10 thoughts on “If You Like The Lunar Chronicles…

  1. Thank you!!! I hope Dove Rising pulls me out of my reading slump. I’ve been stuck for months…

  2. I’ve been looking for some recommendations, and these are great! My only question is if I am too old to read these novels? (Goin on 32 next month!)

      1. I’m 45 with 3 kids and I loved Cinder. The humor, the romance and adventure. The Court of Rose and Thorns another favorite. Same author does the Throne of glass.

  3. Love the flowchart, and I’ll be checking out some of these recommendations – particularly Dove Arising and When Darkness Shows the Stars.

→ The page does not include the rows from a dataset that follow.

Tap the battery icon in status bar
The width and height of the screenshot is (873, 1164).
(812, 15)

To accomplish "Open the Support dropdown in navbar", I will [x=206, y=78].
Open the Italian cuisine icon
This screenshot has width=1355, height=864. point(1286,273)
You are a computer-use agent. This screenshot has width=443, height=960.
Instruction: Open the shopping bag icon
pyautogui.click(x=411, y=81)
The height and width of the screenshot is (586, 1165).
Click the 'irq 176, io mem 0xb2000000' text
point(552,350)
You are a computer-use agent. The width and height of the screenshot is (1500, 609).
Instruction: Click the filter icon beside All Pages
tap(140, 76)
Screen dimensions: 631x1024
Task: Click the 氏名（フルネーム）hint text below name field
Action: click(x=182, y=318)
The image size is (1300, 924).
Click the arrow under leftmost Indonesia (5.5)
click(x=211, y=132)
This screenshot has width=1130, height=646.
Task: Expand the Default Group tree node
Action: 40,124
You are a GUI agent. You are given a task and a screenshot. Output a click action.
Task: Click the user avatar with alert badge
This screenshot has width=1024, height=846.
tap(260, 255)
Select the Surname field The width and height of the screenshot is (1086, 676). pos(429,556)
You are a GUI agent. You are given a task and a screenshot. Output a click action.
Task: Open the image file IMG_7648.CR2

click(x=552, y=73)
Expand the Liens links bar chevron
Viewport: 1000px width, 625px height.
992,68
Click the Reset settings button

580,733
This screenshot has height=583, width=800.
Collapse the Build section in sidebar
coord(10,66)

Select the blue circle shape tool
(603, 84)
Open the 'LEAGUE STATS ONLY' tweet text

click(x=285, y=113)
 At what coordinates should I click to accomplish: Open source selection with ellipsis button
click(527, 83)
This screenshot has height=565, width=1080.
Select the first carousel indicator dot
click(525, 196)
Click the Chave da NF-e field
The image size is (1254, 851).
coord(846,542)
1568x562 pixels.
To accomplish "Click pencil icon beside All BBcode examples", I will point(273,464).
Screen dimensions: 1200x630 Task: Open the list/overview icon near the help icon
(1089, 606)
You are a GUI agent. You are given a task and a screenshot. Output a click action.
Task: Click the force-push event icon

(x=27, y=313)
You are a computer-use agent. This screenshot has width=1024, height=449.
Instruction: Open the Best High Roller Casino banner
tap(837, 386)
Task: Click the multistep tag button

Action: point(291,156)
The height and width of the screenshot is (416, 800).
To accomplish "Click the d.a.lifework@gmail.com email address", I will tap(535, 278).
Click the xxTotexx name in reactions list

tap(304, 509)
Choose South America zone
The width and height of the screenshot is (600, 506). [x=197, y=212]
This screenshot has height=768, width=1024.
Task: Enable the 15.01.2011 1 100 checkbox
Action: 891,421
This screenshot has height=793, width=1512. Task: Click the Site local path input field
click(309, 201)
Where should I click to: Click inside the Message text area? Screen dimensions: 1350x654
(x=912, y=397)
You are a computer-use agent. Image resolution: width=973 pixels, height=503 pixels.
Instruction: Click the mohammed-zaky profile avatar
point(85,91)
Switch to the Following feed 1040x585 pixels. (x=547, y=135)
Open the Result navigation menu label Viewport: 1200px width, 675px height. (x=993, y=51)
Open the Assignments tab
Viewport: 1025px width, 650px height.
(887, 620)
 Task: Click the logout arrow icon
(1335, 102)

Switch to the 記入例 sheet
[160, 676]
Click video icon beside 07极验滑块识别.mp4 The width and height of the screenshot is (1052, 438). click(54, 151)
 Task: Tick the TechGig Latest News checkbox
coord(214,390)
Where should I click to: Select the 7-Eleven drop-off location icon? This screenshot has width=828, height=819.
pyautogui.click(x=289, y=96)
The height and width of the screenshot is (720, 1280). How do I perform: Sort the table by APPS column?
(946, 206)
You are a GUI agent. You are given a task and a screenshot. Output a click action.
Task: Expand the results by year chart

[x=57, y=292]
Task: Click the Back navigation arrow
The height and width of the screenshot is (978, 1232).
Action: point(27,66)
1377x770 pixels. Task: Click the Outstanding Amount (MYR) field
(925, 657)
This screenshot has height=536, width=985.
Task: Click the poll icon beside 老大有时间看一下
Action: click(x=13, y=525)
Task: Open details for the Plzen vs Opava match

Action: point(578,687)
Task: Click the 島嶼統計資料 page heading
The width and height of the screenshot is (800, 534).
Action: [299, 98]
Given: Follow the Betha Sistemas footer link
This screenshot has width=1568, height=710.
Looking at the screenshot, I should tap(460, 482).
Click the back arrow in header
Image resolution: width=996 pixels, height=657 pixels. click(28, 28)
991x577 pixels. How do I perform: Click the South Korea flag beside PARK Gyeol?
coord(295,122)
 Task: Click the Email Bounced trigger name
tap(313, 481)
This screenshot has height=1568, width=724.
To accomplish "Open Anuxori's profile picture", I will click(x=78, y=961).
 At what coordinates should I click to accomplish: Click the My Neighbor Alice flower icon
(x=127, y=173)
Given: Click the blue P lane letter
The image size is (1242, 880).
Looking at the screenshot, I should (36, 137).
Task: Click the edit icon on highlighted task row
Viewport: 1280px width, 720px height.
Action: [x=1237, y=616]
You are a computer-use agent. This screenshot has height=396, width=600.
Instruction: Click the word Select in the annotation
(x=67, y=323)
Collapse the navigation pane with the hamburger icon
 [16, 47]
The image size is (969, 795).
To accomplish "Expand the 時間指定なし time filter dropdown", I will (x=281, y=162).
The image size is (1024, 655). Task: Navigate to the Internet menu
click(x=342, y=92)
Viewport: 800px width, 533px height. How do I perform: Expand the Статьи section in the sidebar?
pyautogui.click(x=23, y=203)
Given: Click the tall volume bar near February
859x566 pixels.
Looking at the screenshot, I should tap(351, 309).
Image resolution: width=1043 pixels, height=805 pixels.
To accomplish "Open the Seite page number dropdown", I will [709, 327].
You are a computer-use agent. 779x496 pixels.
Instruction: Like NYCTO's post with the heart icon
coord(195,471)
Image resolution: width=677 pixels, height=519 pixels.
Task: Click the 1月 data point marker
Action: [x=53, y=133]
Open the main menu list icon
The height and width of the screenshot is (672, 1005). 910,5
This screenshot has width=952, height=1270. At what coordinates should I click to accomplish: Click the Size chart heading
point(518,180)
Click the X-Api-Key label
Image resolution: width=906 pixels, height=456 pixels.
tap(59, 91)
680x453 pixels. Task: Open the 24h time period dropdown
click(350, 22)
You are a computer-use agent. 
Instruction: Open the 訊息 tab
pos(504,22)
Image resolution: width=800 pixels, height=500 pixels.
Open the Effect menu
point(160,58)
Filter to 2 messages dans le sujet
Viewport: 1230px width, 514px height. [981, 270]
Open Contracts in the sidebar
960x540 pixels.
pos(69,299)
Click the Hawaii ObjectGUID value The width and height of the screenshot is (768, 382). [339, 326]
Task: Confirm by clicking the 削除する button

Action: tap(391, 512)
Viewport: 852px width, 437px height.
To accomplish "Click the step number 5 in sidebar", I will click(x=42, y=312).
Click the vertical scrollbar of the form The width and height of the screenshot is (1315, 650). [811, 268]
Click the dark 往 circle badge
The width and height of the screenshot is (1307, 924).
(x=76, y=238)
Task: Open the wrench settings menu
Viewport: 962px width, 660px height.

The former I had not come across before, and it sounds really good!

    I’m not sure Foundation will appeal to readers looking for something like the Lunar Chronicles, though. It tends to be a bit dry and idea-driven, not strong on characterization for the most part. I’ve read the Foundation trilogy several times, beginning in my teens. It never connected with me as much as, say, Heinlein’s books did, with their more vivid characters. Of the Foundation books, I recall the third one being the most interesting.